L’impôt sur les portes et fenêtres a pour conséquence de modifier considérablement la proportion et la hiérarchisation des fenêtres, l’objectif pour le propriétaire étant de limiter leur nombre.

L’histoire des fenêtres à gueule de loup est aussi marquée par « l’Haussmannisation » de Paris ; la fenêtre se soumet à de nouveaux changements, dont l’alignement des étages, le dernier faisant office de corniche. Les travées s’uniformisent en alternant de façon égale les baies et les trumeaux.

Au début du XIXème siècle, la fenêtre à l’espagnolette demeure en usage, elle sera supplantée au cours du siècle par la fenêtre à crémones qui trouve son origine dans les différents modes de fermeture à bascule, prévus pour les portes et portes cochères. L’avantage de ce mode de fermeture est de pouvoir s’adapter à n’importe quel type de fenêtre quelle que soit sa hauteur. Il suffit d’adapter la longueur des tiges. Ceci ne peut se faire sur l’espagnolette puisque les crochets permettant la fermeture sont soudés à l’extrémité des tiges.

Grâce à l’évolution technique de la mise en œuvre du verre, la fenêtre Haussmannienne va finir par perdre ses petits bois supérieurs pour ne laisser subsister que ceux du bas qui sont masqués par la barre d’appui du garde corps.

XXème siècle : avènement de la fenêtre horizontale. Le métal supplante le bois.

L’histoire des fenêtres à gueule de loup est bouleversée par le nouveau mode de distribution intérieur des appartements, lequel va ensuite conditionner le percement des ouvertures. Chaque pièce finit par acquérir sa propre relation avec l’extérieur : de larges fenêtres pour les pièces de réception, parfois des bow-windows entièrement métalliques, des fenêtres plus réduites pour les chambres ou encore plus étroites pour les pièces de service. Les persiennes traditionnelles disparaissent pour céder la place à des volets métalliques repliables qui se rabattent sur le tableau.

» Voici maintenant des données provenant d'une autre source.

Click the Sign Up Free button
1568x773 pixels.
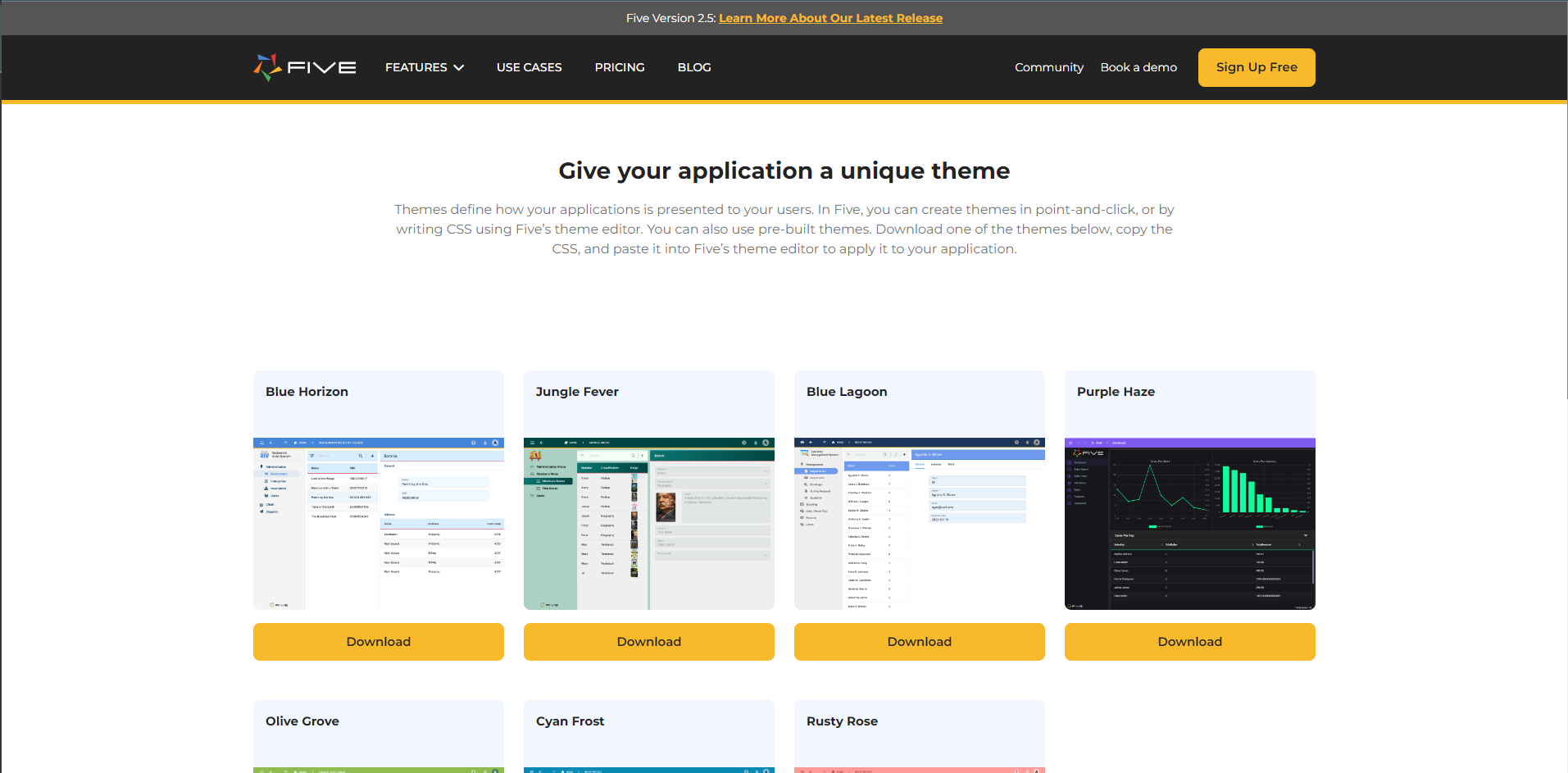coord(1256,67)
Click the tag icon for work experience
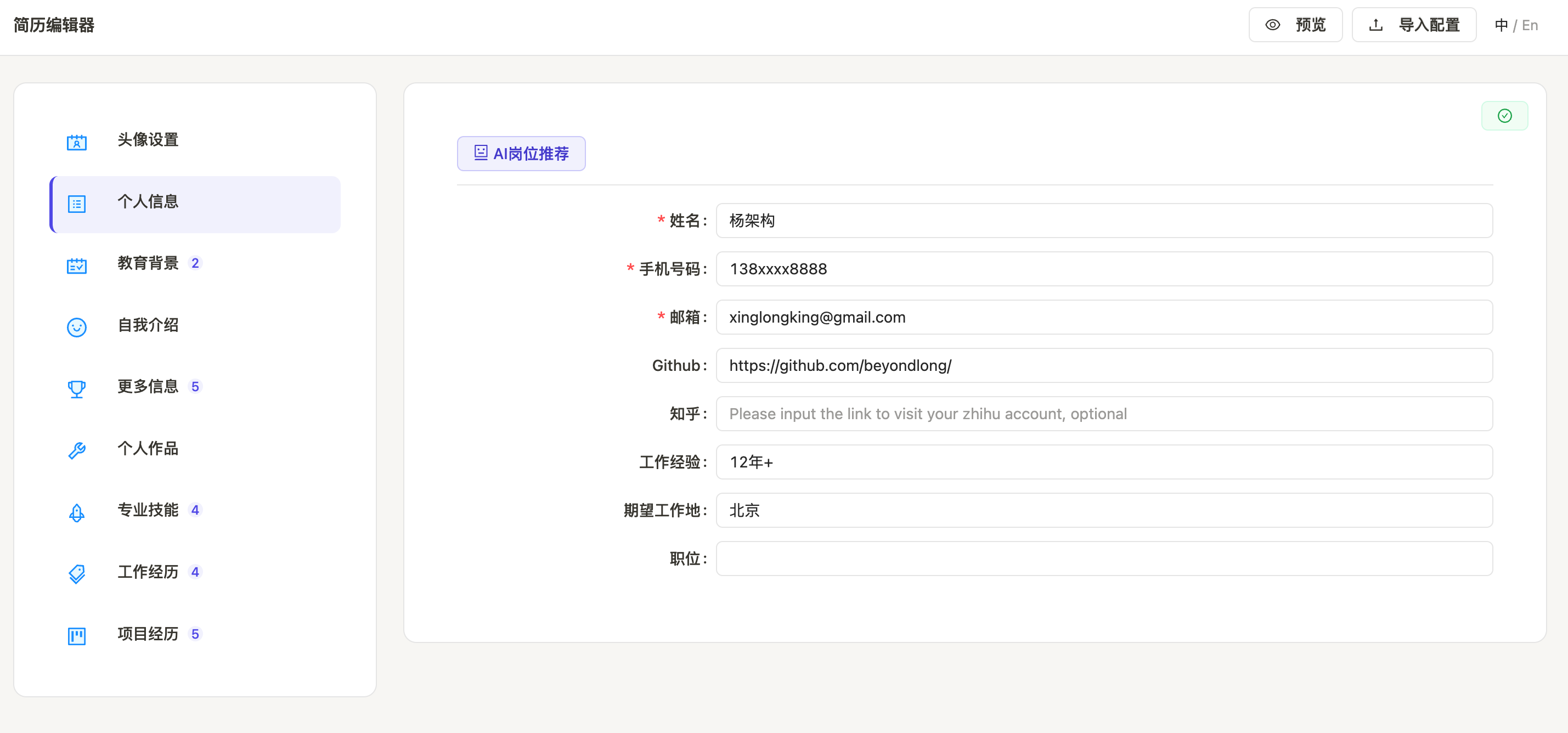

Les plus grandes évolutions historiques apparaissent ensuite durant l’entre deux guerres. Le béton armé, largement privilégié dans les nouvelles constructions, permet de réaliser une ossature supportant les poutres et les dalles du plancher : la façade n’est plus porteuse. En rupture avec la fenêtre traditionnelle en hauteur, Le Corbusier propose de libérer le dispositif des ouvertures en fonction des espaces intérieurs et de réaliser de larges baies vitrées. La forme de la fenêtre, verticale ou horizontale devient un véritable enjeu et fait l’objet de nombreuses querelles intestines dans le monde de l’architecture, Le Corbusier étant un fervent défenseur des fenêtres horizontales.

 

Le métal devient le matériau de référence en matière d’innovation. Des nouveaux systèmes de fermeture sont mis au point : coulissant, à guillotine, pivotant. La fenêtre verticale traditionnelle disparait des nouvelles constructions; l’industrialisation fait son entrée, accentuée par les besoins urgents de reconstruction de l’après-guerre.

« L’histoire de l’architecture moderne, c’est une histoire de fenêtres ».

Le Corbusier

Source : LES FENETRES DE PARIS, Henri Bresler, mars 2002.